Symantec's Fossi (left) says one of the principal strategies the bad guys use is to take advantage of name recognition, naming one product Nortel Antivirus, for instance, a play on the actual Nortel telecom company and his company's Norton AntiVirus tool. “On some of the sites they put together, they make them look like legitimate vendor sites, using the same colors and layout,” he says. “They're muddying the waters, using social engineering to make it look legitimate.” Some of the sites grab testimonial quotes from a real AV product and tack it onto their sites, or even offer lifetime subscriptions to Norton AntiVirus with pictures of the actual boxes, though Symantec offers no such deal.


It's difficult to estimate the effect these rogue offerings are having on the legitimate marketplace. The sources we spoke to for this article had no hard evidence to quantify whether their sales were being cannibalized by the counterfeit offerings, or perhaps even harder to measure, whether their brand images were suffering a loss in consumer confidence.

“We have no way of knowing how many people are buying the stuff,” says Symantec's Fossi. He says he hasn't heard whether his company is getting an increased number of support calls coming from customers who believe they've bought Symantec products, but in fact bought counterfeit goods. “Once they've been duped, oftentimes they don't like to admit it,” he explains.

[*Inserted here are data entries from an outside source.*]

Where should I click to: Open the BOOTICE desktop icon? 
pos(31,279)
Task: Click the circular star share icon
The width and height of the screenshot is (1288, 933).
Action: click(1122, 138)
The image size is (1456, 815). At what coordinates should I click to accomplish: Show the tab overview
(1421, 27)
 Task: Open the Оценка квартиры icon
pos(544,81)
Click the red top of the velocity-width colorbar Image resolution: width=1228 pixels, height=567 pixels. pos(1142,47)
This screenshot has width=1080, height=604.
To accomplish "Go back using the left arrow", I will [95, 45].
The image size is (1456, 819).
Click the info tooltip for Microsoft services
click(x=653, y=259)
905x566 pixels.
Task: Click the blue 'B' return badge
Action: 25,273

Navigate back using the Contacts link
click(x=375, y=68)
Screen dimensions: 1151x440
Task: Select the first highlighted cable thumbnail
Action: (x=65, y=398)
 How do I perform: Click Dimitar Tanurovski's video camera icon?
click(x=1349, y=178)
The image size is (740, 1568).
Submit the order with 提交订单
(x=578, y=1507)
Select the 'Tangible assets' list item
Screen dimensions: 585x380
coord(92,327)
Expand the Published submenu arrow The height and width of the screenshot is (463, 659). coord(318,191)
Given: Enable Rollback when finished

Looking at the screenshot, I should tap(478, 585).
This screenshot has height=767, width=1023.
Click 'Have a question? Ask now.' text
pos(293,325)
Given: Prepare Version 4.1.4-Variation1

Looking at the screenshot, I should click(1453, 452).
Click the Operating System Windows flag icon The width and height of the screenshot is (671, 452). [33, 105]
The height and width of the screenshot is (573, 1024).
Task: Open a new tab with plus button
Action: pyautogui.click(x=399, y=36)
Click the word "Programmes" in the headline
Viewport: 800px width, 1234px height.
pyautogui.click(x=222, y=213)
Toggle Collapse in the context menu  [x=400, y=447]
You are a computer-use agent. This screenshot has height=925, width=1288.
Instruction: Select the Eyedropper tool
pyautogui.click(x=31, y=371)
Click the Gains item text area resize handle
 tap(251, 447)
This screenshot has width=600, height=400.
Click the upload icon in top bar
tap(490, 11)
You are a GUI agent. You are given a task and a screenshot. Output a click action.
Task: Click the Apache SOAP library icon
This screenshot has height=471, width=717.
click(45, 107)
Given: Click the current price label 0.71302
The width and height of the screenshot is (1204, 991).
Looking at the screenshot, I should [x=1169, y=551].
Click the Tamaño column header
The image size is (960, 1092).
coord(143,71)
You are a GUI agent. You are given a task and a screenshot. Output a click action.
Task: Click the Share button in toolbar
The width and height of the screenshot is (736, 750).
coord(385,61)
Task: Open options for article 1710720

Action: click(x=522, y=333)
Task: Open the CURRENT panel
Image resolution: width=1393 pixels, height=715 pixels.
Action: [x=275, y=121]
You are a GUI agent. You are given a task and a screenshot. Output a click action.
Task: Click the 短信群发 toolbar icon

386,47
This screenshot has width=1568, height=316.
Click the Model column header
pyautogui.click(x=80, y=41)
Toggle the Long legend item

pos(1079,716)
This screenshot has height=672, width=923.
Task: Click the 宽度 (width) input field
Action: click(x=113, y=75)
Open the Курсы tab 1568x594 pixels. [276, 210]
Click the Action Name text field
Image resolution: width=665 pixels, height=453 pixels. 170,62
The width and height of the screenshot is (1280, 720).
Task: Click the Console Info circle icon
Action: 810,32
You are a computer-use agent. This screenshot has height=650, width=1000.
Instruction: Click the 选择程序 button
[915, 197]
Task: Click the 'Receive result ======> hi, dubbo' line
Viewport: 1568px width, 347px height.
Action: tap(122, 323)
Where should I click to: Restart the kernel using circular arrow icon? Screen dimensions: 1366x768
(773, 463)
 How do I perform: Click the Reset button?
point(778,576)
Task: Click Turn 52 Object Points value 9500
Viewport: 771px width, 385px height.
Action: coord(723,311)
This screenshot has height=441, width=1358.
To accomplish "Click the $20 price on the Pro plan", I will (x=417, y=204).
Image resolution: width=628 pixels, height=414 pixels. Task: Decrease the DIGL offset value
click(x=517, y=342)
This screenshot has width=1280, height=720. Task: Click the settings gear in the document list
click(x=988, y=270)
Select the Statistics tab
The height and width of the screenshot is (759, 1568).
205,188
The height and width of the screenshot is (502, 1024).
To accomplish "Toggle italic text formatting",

However, he adds that it could potentially damage the reputation of legitimate vendors if people think they're purchasing legitimate software and it turns out to be phony. “A lot of these fake offerings tend to sound legitimate, so it makes it difficult for smaller, legitimate vendors,” he says.

iDefense's Olson agrees that rogue software has been incredibly prevalent this year. But he too is unsure of what, if any, effect it is having on sales of legitimate products. “We did see Microsoft release its free AV product, so we might see a drop on the consumer side,” he says.


MITIGATION: Best practices

There are precautions to defend against scareware:
  • Avoid following links from emails, as these may be links to spoofed or malicious websites. Instead, manually type in the URL of a known, reputable website.
  • Never view, open or execute email attachments unless the attachment is expected and comes from a known and trusted source. Be suspicious of any emails that are not directly addressed to your email address.
  • Be cautious of pop-up windows and banner advertisements that mimic legitimate displays. Suspicious error messages displayed inside the Web browser are often methods rogue security software scams use to lure users into downloading and installing their fake product.